Suggested Mentoring Activities
Planning your time togetherConsider using the Initial Assessment tool to identify areas that the mentee may need to focus on. Start by understanding the mentee’s priorities.
Knowing the mentee’s professional aspirations and job search gaps will give you both a good sense of what to do next. If the mentee has needs that fall beyond the scope of your mentoring relationship, then contact the mentoring coach for referrals.
Once you have identified the mentee’s needs and together have set the priorities, it is time to develop an action plan. You may follow these four simple steps:
Some mentoring pairs benefit from structure and others are comfortable with a less formal plan. Use the Sample Action Plan Template as a starting point if you both decide that a chart would be helpful to record your thoughts and keep you on track. You can download it and complete it together.
- Confirm the purpose of your work together.
- Make sure you are clear on your goals for the mentoring relationship. Try to have goals in each of the areas addressed by mentoring: workplace culture, professional information and networking.
- Agree on a few milestones.
- Start by planning next steps in advance – i.e. what are you going to talk about at your next two or three meetings? At the end of each meeting, reassess your goals and milestones and modify as necessary.
Remember that you do not have to do it all!
Different priorities may require different strategies and approaches. You can do the following:
- Work together in your meetings to address the priorities which are highly relevant to the mentee’s goal, for which the mentee has sufficient skills and knowledge to build upon and for which the mentor has the resources to be helpful.
- Seek referrals to other programs or services when the mentee’s needs are highly relevant and the mentee is prepared to address them, but the mentor can only provide limited support. Consult the mentoring coach for suggestions. The mentor may also make referrals within his or her networks.
- Redirect the mentee to training options for areas where the gaps in skills and knowledge are significant.
- Postpone discussing priorities that are not highly relevant to the mentee’s goals
Quick guide to mentoring activitiesPrevious mentors and mentees have found the following activities most useful. Take a look at this quick guide for ideas. You may also consult a sample agenda.
Together you can
- share information about your work culture and your current or former workplace. Talk about how work culture varies from one place to another and from one country to another.
- ensure that cover letters and resumes meet industry standards.
- role-play both informational interviews and actual job interviews.
- practise telephone screening interviews by reviewing typical interview questions. Talk about how telephone interviews tend to be structured and how best to prepare for it including how to leave an effective voicemail.
- discuss “what if” scenarios of challenges people may face in the workplace and develop solutions.
- find opportunities for job shadowing, volunteering and professional consultancy.
There are many activities that may contribute to a successful mentoring relationship.

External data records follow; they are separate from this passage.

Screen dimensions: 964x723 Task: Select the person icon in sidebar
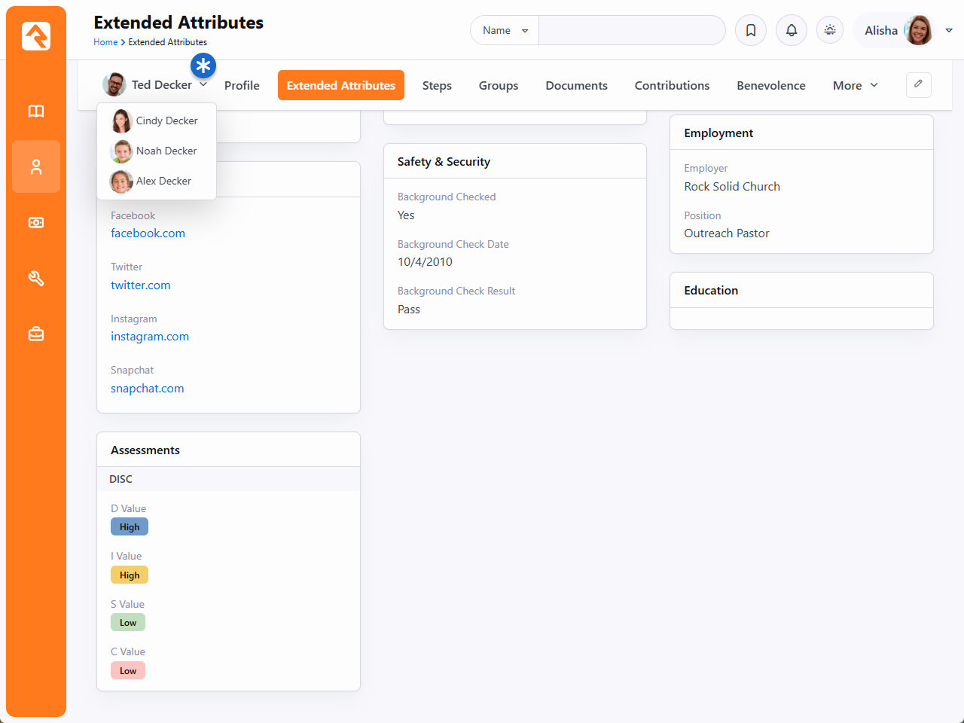pos(36,166)
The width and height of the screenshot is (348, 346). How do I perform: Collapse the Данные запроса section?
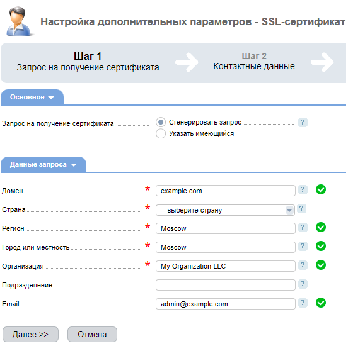(44, 165)
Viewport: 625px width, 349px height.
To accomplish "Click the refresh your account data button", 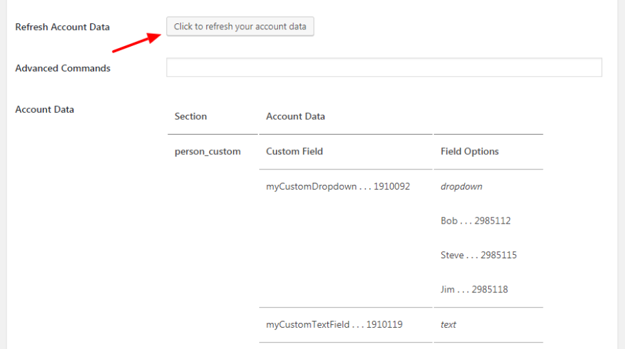I will (x=240, y=27).
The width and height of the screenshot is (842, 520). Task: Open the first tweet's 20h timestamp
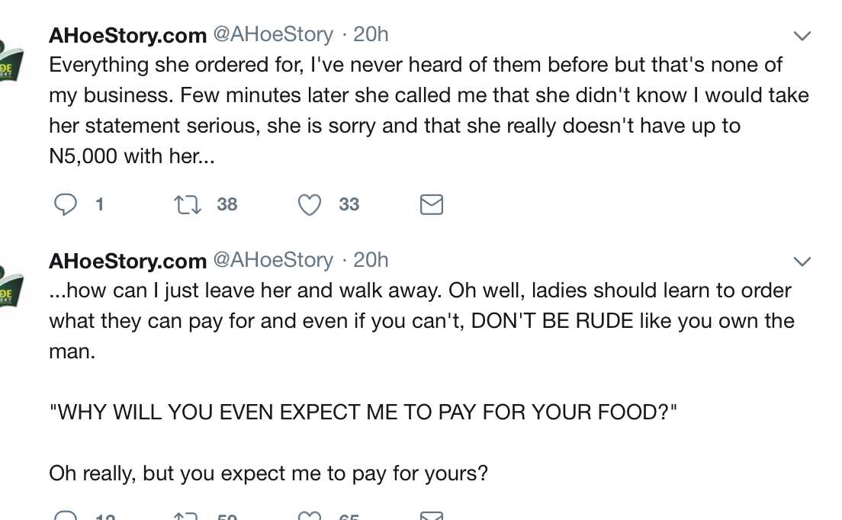[x=371, y=34]
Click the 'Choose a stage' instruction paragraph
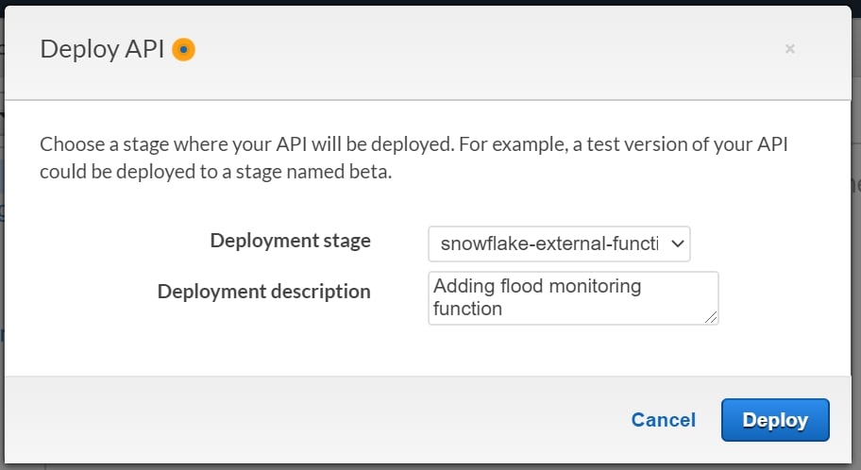 [x=414, y=158]
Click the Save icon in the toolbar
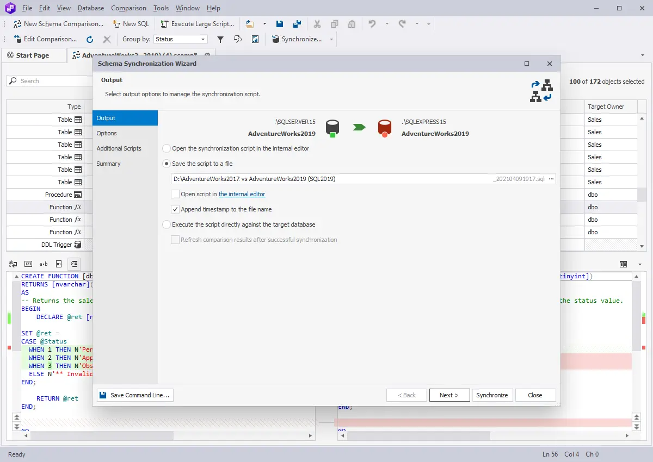 pyautogui.click(x=280, y=24)
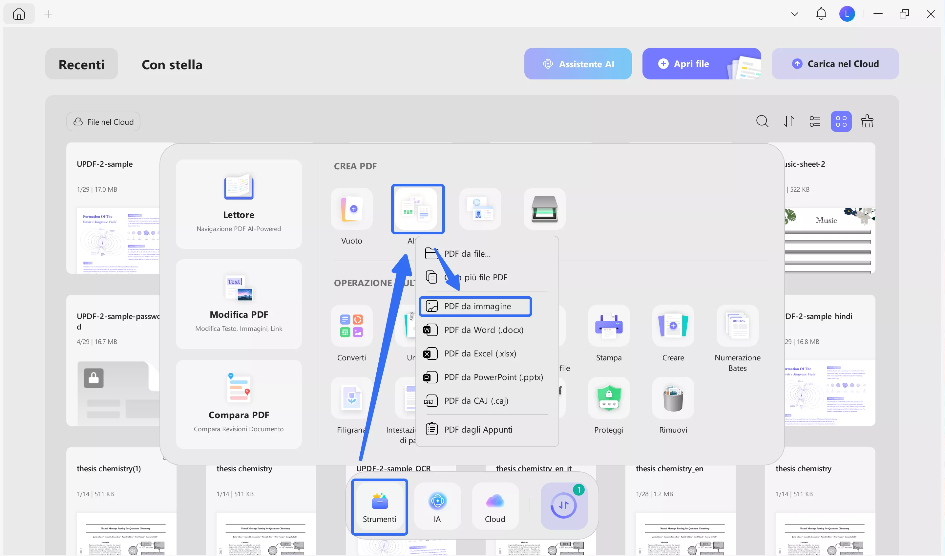Click the circular sync progress indicator

tap(564, 505)
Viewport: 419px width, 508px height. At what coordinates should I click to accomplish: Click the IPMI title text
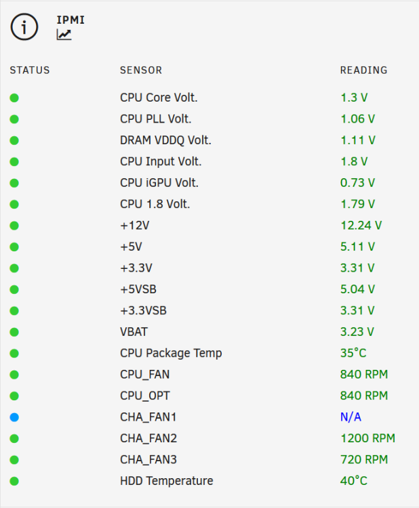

It will be up to both of you to determine the best path to follow. To start off, here are a few ways in which the mentor might support the mentee:
- invite mentees to meetings, briefings or training sessions at your workplace to observe how your organization functions and as an opportunity to learn about Canadian workplace culture, if this is appropriate in the mentor’s workplace.
- invite mentees to industry events or lectures and discuss the topics presented.
- help mentees build an effective network: introduce them to your industry contacts; invite them to lunch with colleagues; help them to set up informational interviews with your colleagues.
- review the mentee’s job search activities and set weekly targets.
- find a way for mentees to showcase their work; for example, invite them to speak at a “lunch and learn” session in your department to share insights about workplace culture and the way in which business operates in other countries.
Take the time to identify
- setting goals
- developing an action plan
- following through with a plan or commitment
Once you have assessed job search areas to focus on, revisit the mentee’s goals
- top priorities
- whether additional training is required
- challenges and barriers
- Is the goal realistic?
- Is it achievable in the given time frame?
- Is it necessary to identify more manageable interim goals instead?
- Does the mentor have the resources to help address these gaps?